Die lebenden Wurzelbrücken Indiens
Es vergehen 15 bis 30 Jahre, bis eine solche Brücke eine geschlossene Form annimmt.
Während der Monsunzeit im Nordosten Indiens rauscht das Regenwasser durch die smaragdgrünen Täler und tiefen Schluchten des Bundesstaates Meghalaya, der „Heimstätte der Wolken“. Das bergige Plateau zwischen Assam und Bangladesch ist eine der feuchtesten Regionen der Erde, und die indigenen Khasi, die in diesen Hügeln wohnen, haben eine innige Beziehung zum Wald entwickelt.
Lange vor der Verfügbarkeit moderner Baumaterialien haben die Khasi eine ausgeklügelte Methode entwickelt, um die rauschenden Ströme zu überqueren und ihre verstreuten Dörfer miteinander zu verbinden: lebende Baumwurzelbrücken, in der lokalen Sprache auch Jing kieng jri genannt.

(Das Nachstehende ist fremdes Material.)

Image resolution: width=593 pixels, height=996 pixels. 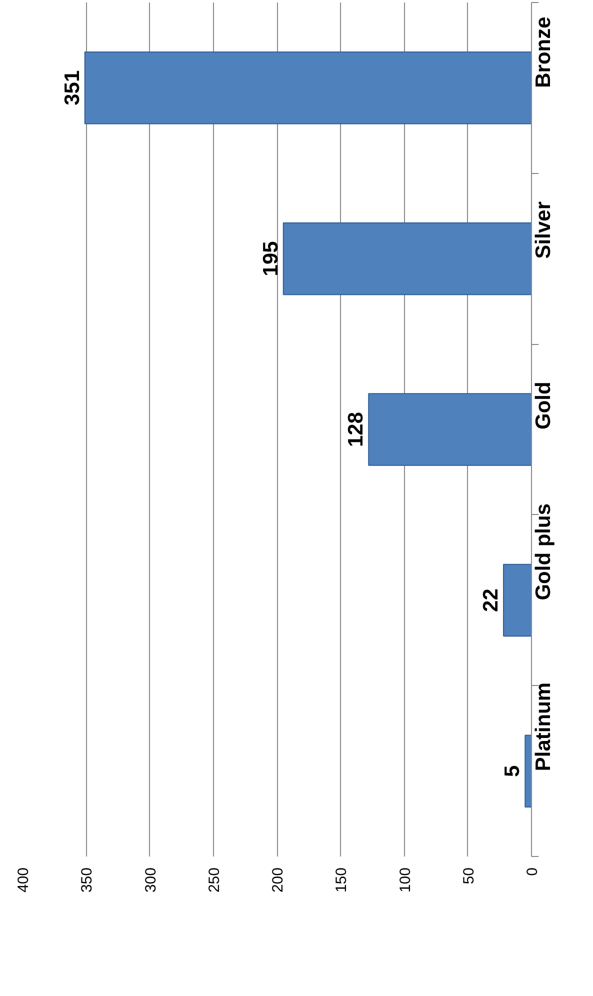 What do you see at coordinates (356, 430) in the screenshot?
I see `data-label: 128` at bounding box center [356, 430].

Dafür werden zu beiden Uferseiten Bäume gepflanzt, um ein stabiles Fundament zu erschaffen. Im Laufe von 15 bis 30 Jahren wickeln die Khasi die Wurzeln des Ficus elastica langsam um ein temporäres Bambusgerüst, um die Lücke zu schließen. Durch eine Kombination aus Feuchtigkeit und Fußgängerverkehr wird der Boden mit der Zeit kompakter, während das Wurzelgeflecht immer dicker und stärker wird. Die „ausgewachsenen“ Brücken erstrecken sich etwa 4,5 bis 75 Meter weit über tiefe Flüsse und Schluchten und können beträchtliche Lasten tragen – bis zu 35 Personen auf einmal.
Im Gegensatz zu modernen Materialien wie Beton und Stahl werden diese Brücken mit dem Alter stabiler und können Jahrhunderte überdauern. Sie halten den regelmäßigen Sturmfluten und Stürmen in der Region stand, sind preiswert, nachhaltig und verbinden die Dörfer miteinander, die über das bergige Gelände verstreut sind. Der genaue Ursprung dieser Tradition ist unbekannt, aber die ersten schriftlichen Aufzeichnungen sind über 100 Jahre alt.

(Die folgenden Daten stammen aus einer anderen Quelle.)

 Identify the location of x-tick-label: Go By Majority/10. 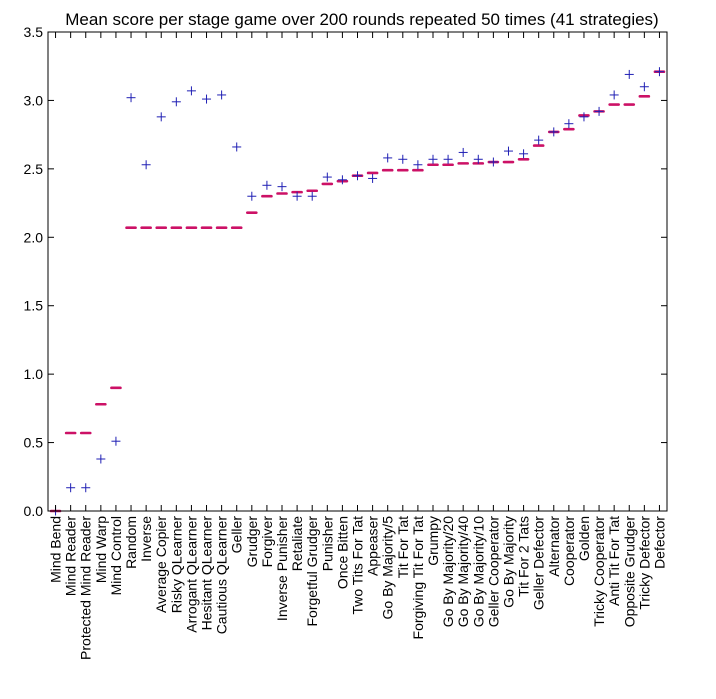
(478, 572).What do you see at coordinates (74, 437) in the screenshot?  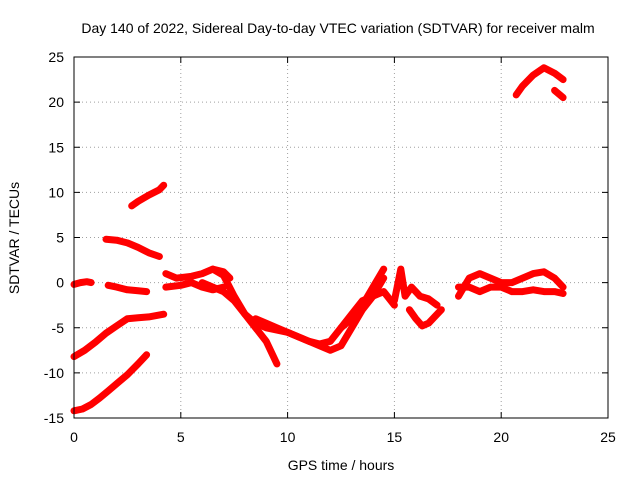 I see `x-tick-label: 0` at bounding box center [74, 437].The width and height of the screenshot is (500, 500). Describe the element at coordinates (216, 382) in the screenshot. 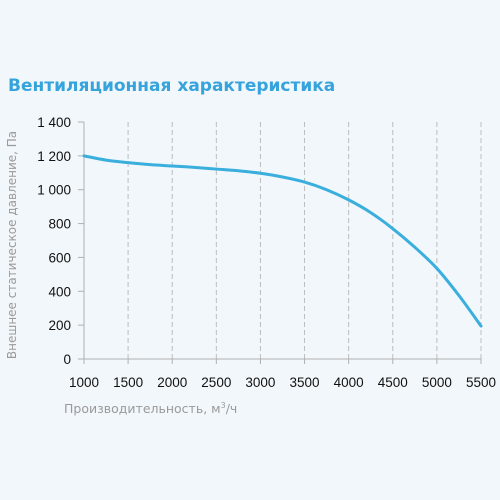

Auch jenseits ihrer heiligen Haine prägt die Ehrfurcht vor der Natur das tägliche Leben der Khasi. Wie in vielen Dörfern in Meghalaya gibt es auch in Mawlynnong keine offizielle sanitäre Infrastruktur. Der Schutz der Umwelt liegt bei jeder einzelnen Person. Abwässer werden im ganzen Dorf in Bambusbehältern gesammelt und dann in der Landwirtschaft als Dünger verwendet. Kunststoff wird wiederverwendet und die Dorfbewohner fegen jeden Tag die öffentlichen Plätze.
Mawlynnong – oder „Gottes eigener Garten“, wie sich das Dorf auch nennt – ist als das sauberste Dorf in ganz Indien bekannt. Der Titel hat ihm einen steten Strom an Touristen beschert und die lokale Wirtschaft gestärkt. Der indische Premierminister Narendra Modi hat die Gemeinde als Vorbild für den Rest des Landes gelobt, in dem sich auch eine der am schlimmsten verschmutzten Städte der Welt befindet.